Opening this coming Saturday for a 17-day run, the festival will feature a total of 17 musicals, including four foreign works and two multinational (including Korea) ones.
Four original Korean shows will get their premieres during the fair, which includes “Wedding Shoes,” a musical about comfort women, Korean women who were forced to serve as sex slaves for Japanese soldiers during World War II.
|Slovakian singer Sisa Sklovska plays Mata Hari in “Mata Hari.”|
“There are good shows being produced off Broadway and the West End. I thought it is our role to introduce them to the Korean audience,” the festival’s programmer Lee Yu-ri said in a press conference last month.
“The DIMF also serves as a breeding ground for Korea’s original musicals,” she added.
Kicking off the fair on June 28 are two large-scale shows with impressive records back in their respective countries of production: “Mata Hari” from Slovakia and “Mama, Love Me Once Again” from China.
The Slovakian musical follows the dramatic life of Mata Hari, an exotic dancer and courtesan whose name has come to stand for a seductive female spy. Starring the country’s top singer Sisa Sklovska as the heroine, the show was a sold-out hit throughout its entire one-year run.

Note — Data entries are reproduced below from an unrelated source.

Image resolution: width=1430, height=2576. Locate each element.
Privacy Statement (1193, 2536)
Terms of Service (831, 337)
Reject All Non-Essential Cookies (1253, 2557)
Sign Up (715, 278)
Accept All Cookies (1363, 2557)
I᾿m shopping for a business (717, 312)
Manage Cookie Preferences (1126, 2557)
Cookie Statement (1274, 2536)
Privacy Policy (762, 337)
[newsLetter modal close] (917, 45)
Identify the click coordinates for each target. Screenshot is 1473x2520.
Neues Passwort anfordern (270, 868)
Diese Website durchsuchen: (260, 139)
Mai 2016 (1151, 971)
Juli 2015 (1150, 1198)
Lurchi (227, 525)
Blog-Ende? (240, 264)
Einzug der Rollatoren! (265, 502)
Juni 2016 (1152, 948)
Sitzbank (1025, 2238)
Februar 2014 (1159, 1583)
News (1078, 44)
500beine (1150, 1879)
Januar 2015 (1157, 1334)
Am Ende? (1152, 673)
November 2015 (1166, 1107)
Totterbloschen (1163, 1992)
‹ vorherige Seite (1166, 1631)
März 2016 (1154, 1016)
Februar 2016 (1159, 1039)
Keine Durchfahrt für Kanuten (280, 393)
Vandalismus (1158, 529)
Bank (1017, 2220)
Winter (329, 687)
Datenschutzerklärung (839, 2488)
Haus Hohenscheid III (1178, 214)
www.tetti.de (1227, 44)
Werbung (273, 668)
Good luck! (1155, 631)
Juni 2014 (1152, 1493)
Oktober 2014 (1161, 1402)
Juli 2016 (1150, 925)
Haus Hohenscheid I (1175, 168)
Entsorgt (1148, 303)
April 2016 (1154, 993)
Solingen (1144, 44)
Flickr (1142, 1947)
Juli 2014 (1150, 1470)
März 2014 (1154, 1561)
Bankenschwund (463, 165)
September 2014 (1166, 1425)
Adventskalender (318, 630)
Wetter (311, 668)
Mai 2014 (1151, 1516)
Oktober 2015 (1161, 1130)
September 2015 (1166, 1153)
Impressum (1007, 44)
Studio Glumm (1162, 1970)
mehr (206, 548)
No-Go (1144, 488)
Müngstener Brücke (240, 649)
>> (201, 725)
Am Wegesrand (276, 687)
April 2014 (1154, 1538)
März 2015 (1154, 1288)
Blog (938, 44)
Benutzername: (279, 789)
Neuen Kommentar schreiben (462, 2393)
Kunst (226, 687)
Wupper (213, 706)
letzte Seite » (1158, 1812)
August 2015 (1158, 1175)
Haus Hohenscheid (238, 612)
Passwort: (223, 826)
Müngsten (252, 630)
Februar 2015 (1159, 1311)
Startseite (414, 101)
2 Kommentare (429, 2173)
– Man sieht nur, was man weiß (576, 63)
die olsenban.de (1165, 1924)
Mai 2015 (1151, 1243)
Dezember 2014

“Mama, Love Me Once Again” is one of the most successful Chinese musicals, having been performed over 80 times in almost 30 Chinese cities.
Produced by Li Dun, one of the country’s most renowned producers, it tells the story of a devoted, single mother and her unfilial son, who pass from estrangement to reconciliation.
Also showing is “Lost Garden,” an ambitious five-year production by a five-nation creative team led by Korean producer Soh June-young.
Adapted from the short story “The Selfish Giant” by Oscar Wilde, the musical tells the tale of the Selfish Giant who returns from a journey only to find a group of mischievous children playing in his beautiful garden.
The giant, played by K-pop singer Kim Tae-woo, shuts them out. Little does he know that the act sets in motion a series of events that will change his life and teach him lessons about love, friendship and happiness. It premiered in Shanghai last year.
|A scene from “Monte Cristo.” (Daegu International Musical Festival)|
A joint Korean-Chinese team is presenting “Hair Master,” a delightful musical about a young couple trying to make a name for themselves in the world of hair design.
The festival is to close with “Monte Cristo,” a smash hit in Russia.
A musical adaptation of Alexandre Dumas’ masterpiece “The Count of Monte Cristo,” it is the longest running and most successful musical in Moscow and is one of the most anticipated shows of the upcoming festival.